This case highlights 2 interesting points. Firstly, the rare complication of parkinsonism following dengue virus infection. Secondly, the extensive post-infectious neurological manifestations in a previously well young man with no history of chronic illness. We aim to address these issues in the next few paragraphs in turn.
The family Flaviviridae has been known to cause muscle weakness. Poliomyelitis-like weakness has been associated with Japanese encephalitis virus infection and West Nile virus infection [4, 5]. To our knowledge, our patient is only the second reported case of dengue-fever associated brachial plexopathy .

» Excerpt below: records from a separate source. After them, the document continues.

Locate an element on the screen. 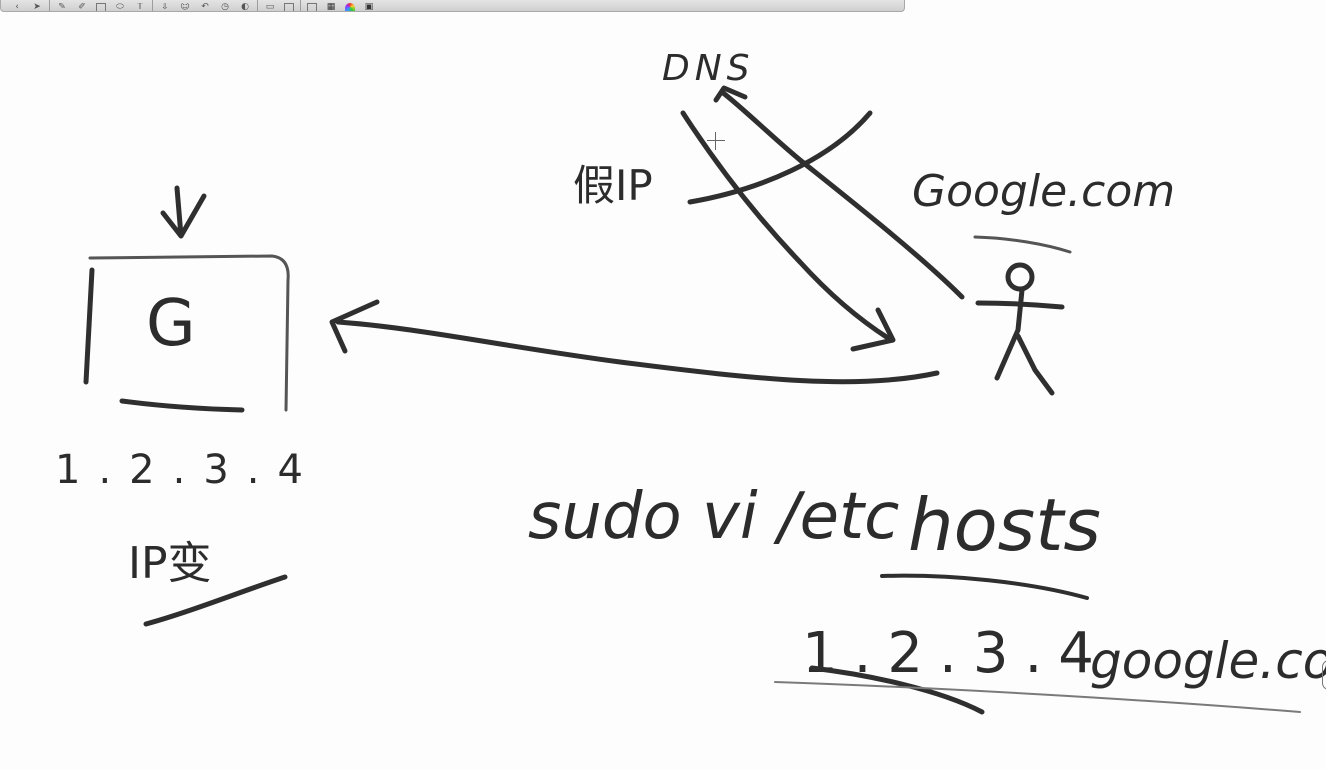  server-ip: 1.2.3.4 is located at coordinates (188, 470).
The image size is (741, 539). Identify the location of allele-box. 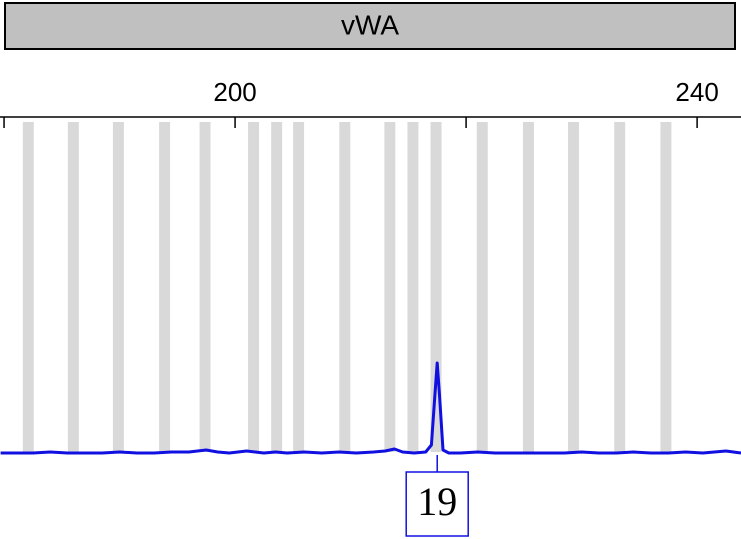
(437, 504).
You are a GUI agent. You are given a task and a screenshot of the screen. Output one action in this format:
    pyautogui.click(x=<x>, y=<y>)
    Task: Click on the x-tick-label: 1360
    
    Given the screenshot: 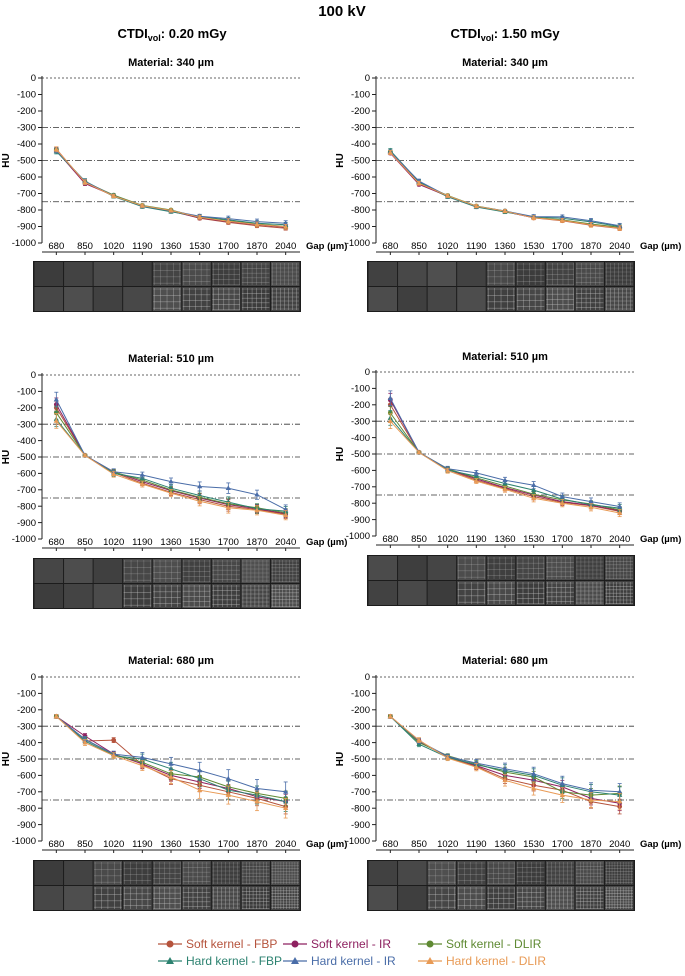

Acute cerebellar ataxia is quite common following a viral infection; Varicella Zoster virus, Mumps virus and Epstein-Barr virus being the common culprits . Cerebellar ataxia following dengue fever is less commonly reported .
Virus as the etiological agent for parkinsonism is not a novel concept. Von Economo first described seven patients presenting with parkinsonism, somnolence and diplopia; almost all had at least one cranial nerve involvement . Although now a topic of much debate, initially the trigger was thought to be the influenza virus.
We feel that our patient developed features of parkinsonism as a post-infectious immune-mediated consequence of dengue fever. NS1 antigen has been shown to have a 93.4% sensitivity rate and 100% specificity rate in diagnosing acute dengue fever . The diagnosis was further confirmed by the subsequent positive IgM and IgG for dengue antibodies in the serum. An acute parkinsonian syndrome has been described following Japanese Encephalitis virus and West Nile virus infection, but to our knowledge, our patient represents the first case of acute parkinsonian syndrome afflicting a patient following a dengue infection [11, 12].
The absence of the dengue virus in the cerebrospinal fluid of our patient highlights an important point, and suggests that the mechanism by which the virus is causing the symptoms is not via a direct neurotropic effect . There have been previous reports of viral encephalitis with no evidence of the virus apart from the presence of oligoclonal bands in the cerebrospinal fluid, suggesting an immune-mediated mechanism [14, 15]. We did not test for oligoclonal bands but there was evidence of pleocytosis in the cerebrospinal fluid of our patient.
The absence of any abnormal findings on brain MRI scan further reinforces this hypothesis. Cranial neuropathy arising from post-infectious immune mediated dengue fever with normal brain MRI findings have been previously reported .
Although the phenomenology of viral parkinsonism may share similar characteristics with idiopathic Parkinson’s disease, it is unlikely that the pathophysiology is due to abnormal Lewy body and neurofibrillary tangle deposition in brain tissue . The usual anti-parkinson’s medication such as levodopa and dopamine agonist may not be as effective. Indeed, as our case demonstrates, there is a role for immunosuppression with methylprednisolone in selected patients.
Our patient developed quite extensive neurological symptoms involving the extra-pyramidal system, cranial and peripheral nerves. The patient was an otherwise fit young man with no history of chronic illness, apart from having chicken pox 3 months earlier. Although remote, the possibility of varicella zoster virus playing a role in the subsequent neurological complication of dengue fever should not be dismissed out of hand.
One-way to explain this unusual phenomenon is the ‘double-hit’ hypothesis. It is known that influenza virus has the capability to prime the innate CNS immune system . If varicella zoster virus has the same capability in up-regulating the CNS immune system, a ‘second-hit’ in the form of dengue fever may explain why our patient was afflicted with such diverse neurological manifestation, namely, parkinsonism, multiple cranial neuropathies, cerebellar ataxia and plexopathy.